Passage to read:

********************

Conversations with economists Redge Nkosi and Duma Qubule affirm that the state-led narrative of economic green shoots, though loudly proclaimed, is deliberate in construction and misleading in effect.
This narrative persists despite clear countervailing evidence. Real GDP per capita has followed a sustained downward trajectory for nearly a decade, with the largest portion coinciding with the Ramaphosa presidency since February 2018.
According to the IMF’s October 2025 World Economic Outlook, South Africa is projected to be the only country to experience continued declines in real GDP per capita in both 2025 and 2026, following contractions in 2023 and 2024, outcomes symptomatic of prolonged economic mismanagement.
The pressure on the middle class further exposes this fragility. Real disposable income is estimated to have declined by approximately 53% between 2016 and 2024, as wage growth failed to keep pace with inflation and rising living costs.
Gross capital formation, central to long-term growth, has remained structurally stagnant. While short-term volatility may manufacture the illusion of green shoots, the dominant trajectory since 2018 has been systemic decline.
The green-shoots narrative is thus an orchestrated performative act, set to be rehearsed in both SONA 2026 and the Budget Speech pencilled in for 18 February, insulating the grand coalition from confronting the structural limits of a growth model privileging investor reassurance over productive restructuring.
Foreign Policy as Collateral Damage
The consequences of managed reassurance extend abroad. SONA 2026 is likely to invoke constitutionalism and multilateralism, yet this rhetoric sits uneasily within a Grand Coalition marked by divergent global allegiances. Positions on sanctions regimes, geopolitical conflicts, and strategic partnerships increasingly emerge from fragile compromise rather than principled statecraft.
Divergent approaches to relations with the United States, the Israel–Palestine conflict, Russia’s war in Ukraine, and South Africa’s posture within BRICS versus Western capitals reveal deep fault lines. Some coalition partners emphasise non-alignment and South–South solidarity, while others prioritise market confidence and alignment with Euro-Atlantic norms.
The result is a hesitant, internally divided foreign policy, collateral damage of coalition governance.
The Politics of Pretence
This politics of pretence is no longer merely fragile; it is corrosive. Public trust erodes not from impatience, but from repeated demands to suspend disbelief amid unaltered realities. Accountability remains selective, corruption is framed as an administrative malfunction rather than a structural outcome, and institutional failure is detached from those who preside over it. The state appears permanently in repair, yet never renewed.
Within this context, Ramaphosa’s SONAs have functioned less as national reckonings than as rituals of reassurance. They stabilise expectation without mobilising resolve, naming crises without naming culpability. Reform is spoken, not enacted; failure is acknowledged, not owned.
A Test of Courage, Not Competence
SONA 2026 arrives when South Africa suffers not from a deficit of plans, but of conviction. The country does not require another inventory of intentions. It requires leadership willing to name failure with moral clarity, confront vested interests, and risk political capital.
If SONA 2026 merely rehearses green shoots and incremental progress, it will confirm what many fear: that the presidency has mastered speaking change while governing continuity. Absent reckoning, SONA 2026 will be remembered not as a turning point, but as another performance in the long politics of pretence, where eloquence again stood in for courage.
* Dr Clyde N.S. Ramalaine is a political scientist and analyst whose work interrogates governance, political economy, international affairs, and the intersections of theology, social justice, and state power.
** The views expressed do not necessarily reflect the views of IOL, Independent Media or The African.

********************

Dataset content:
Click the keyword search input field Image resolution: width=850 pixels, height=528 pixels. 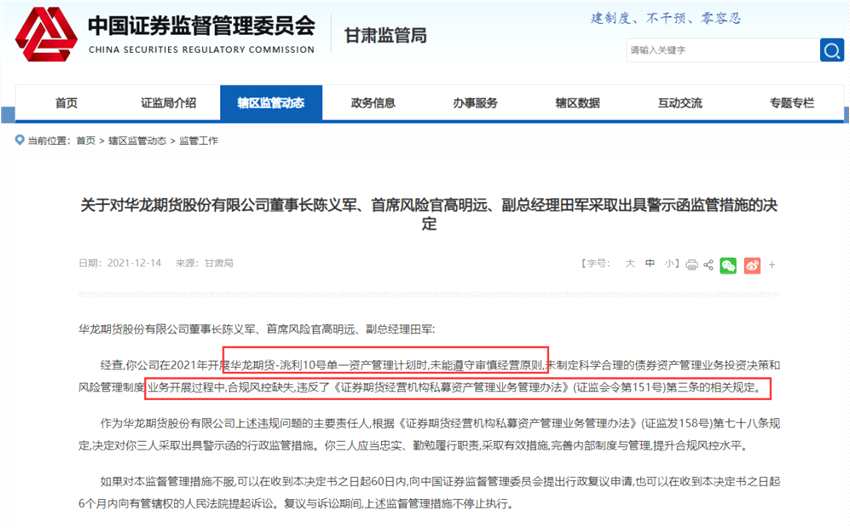point(723,50)
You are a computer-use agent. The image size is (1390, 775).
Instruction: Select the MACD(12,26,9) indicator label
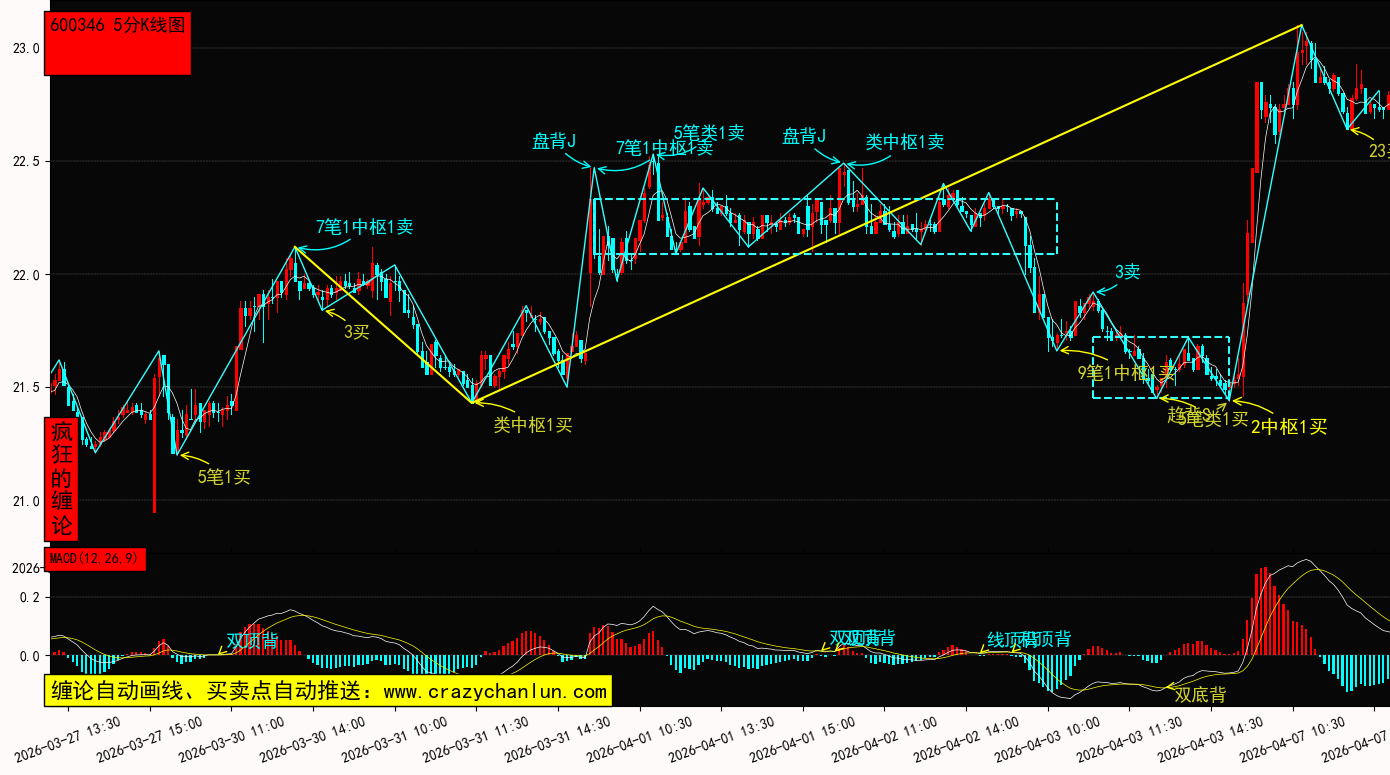click(96, 559)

********************

Questions:
(a) Repeat word for word the part of the SONA 2026 commentary from "A Test of Courage, Not" to "risk political capital.".
(b) Answer these questions from the SONA 2026 commentary:
(i) By approximately what percentage is real disposable income estimated to have declined between 2016 and 2024?
(ii) On what date is the Budget Speech pencilled in?
(iii) Which two economists are named at the start?
The listing comes from a separate source, unrelated to the SONA 2026 commentary.

Numbered answers:
(a)
A Test of Courage, Not Competence
SONA 2026 arrives when South Africa suffers not from a deficit of plans, but of conviction. The country does not require another inventory of intentions. It requires leadership willing to name failure with moral clarity, confront vested interests, and risk political capital.

(b)
(i) Approximately 53%
(ii) 18 February
(iii) Redge Nkosi and Duma Qubule